21

297 47 5
                                    

"Hinata, aku dan tenten akan menikah besok. Maaf mendadak sekali memberitahumu. Acaranya akan di gelar di rumah tenten. Setelah itu, tenten akan ikut aku keluar kota. Kami akan tinggal berdua disana. Maaf jika aku belum bisa jadi kakak yang baik untukmu. Aku dan tenten sangat mengharapkan kedatangan mu."

Begitulah isi pesan teks yang di kirim oleh neji. sementara itu, Hinata hanya bisa membacanya dengan hati yang sendu. Andai saja neji tahu apa yang sebenarnya terjadi. Tentang pengorbanannya yang selama ini ia tutupi.

"Kakak..." Tanpa sadar matanya meneteskan air. Hinata membaca pesan tersebut bersamaan dengan kepalanya yang memutar semua memori masa lalunya bersama sang kakak.
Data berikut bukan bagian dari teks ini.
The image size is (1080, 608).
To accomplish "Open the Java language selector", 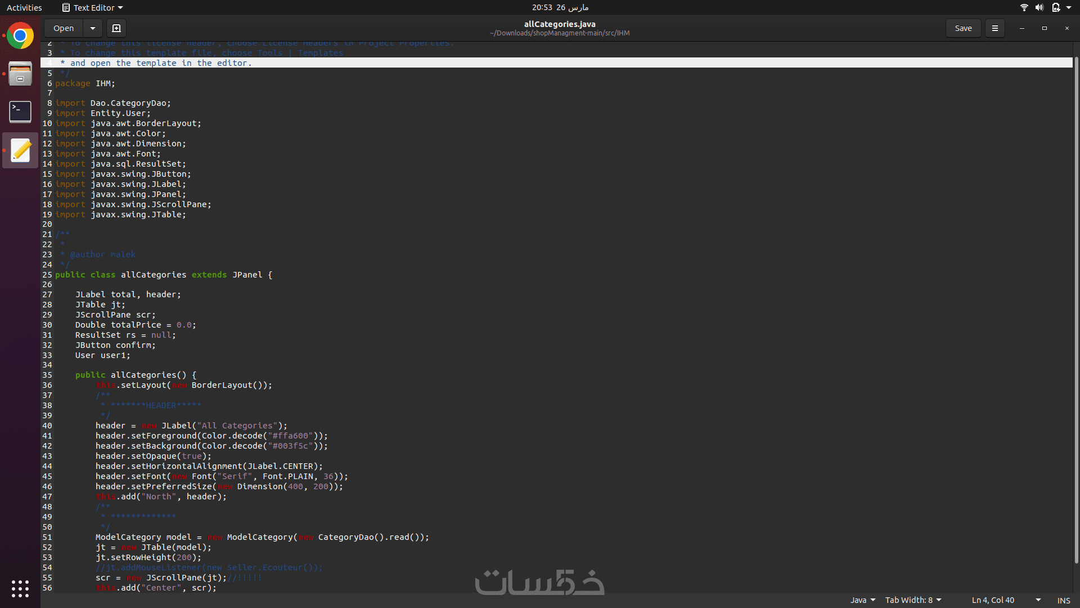I will click(x=862, y=600).
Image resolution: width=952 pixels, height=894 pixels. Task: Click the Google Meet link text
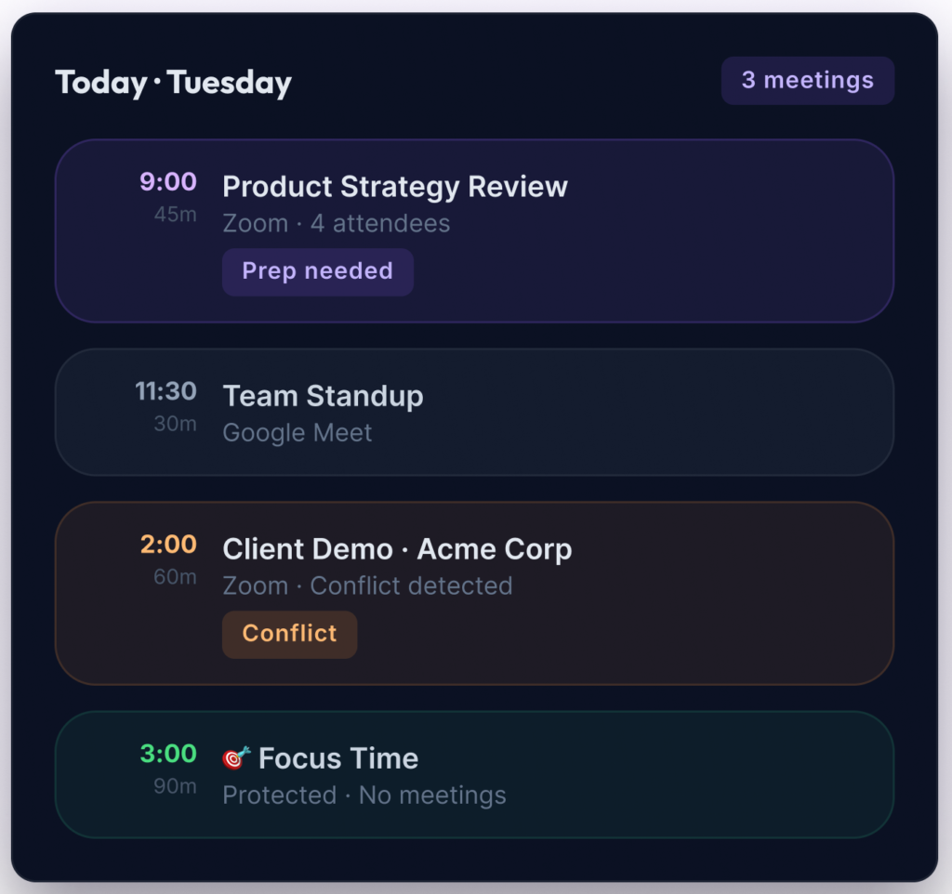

Andai hinata bisa, ingin sekali ia memutar waktu dan kembali ke masa kecil di saat semua tak serumit saat ini. Masa dimana ayahnya masih hidup dan kasih sayang yang selalu ia dapatkan.

Di banding dengan sekarang. Semua terasa berbeda. Apalagi kini hubungannya dengan neji tak sedekat dahulu. Merenggang begitu saja sejak semua masalah ini bermula. Begitu pula dengan tenten. Hanya sesekali mengirim pesan teks untuk menanyakan bagaimana rumah tangganya bersama tobirama. Sekedar bertanya namun bukan untuk peduli.

Sungguh Ironi sekali. Tenten yang menggali lubangnya. Namun, hinata yang harus menutupinya. Jika saja yang ada dalam perutnya bukanlah anak dari neji. Hinata tak akan mau melakukan ini. Belum lagi dengan neji yang tak ingin menikahi tenten jika hinata sendiri belum menikah. Terdengar seperti keputusan egois tanpa dasar apapun.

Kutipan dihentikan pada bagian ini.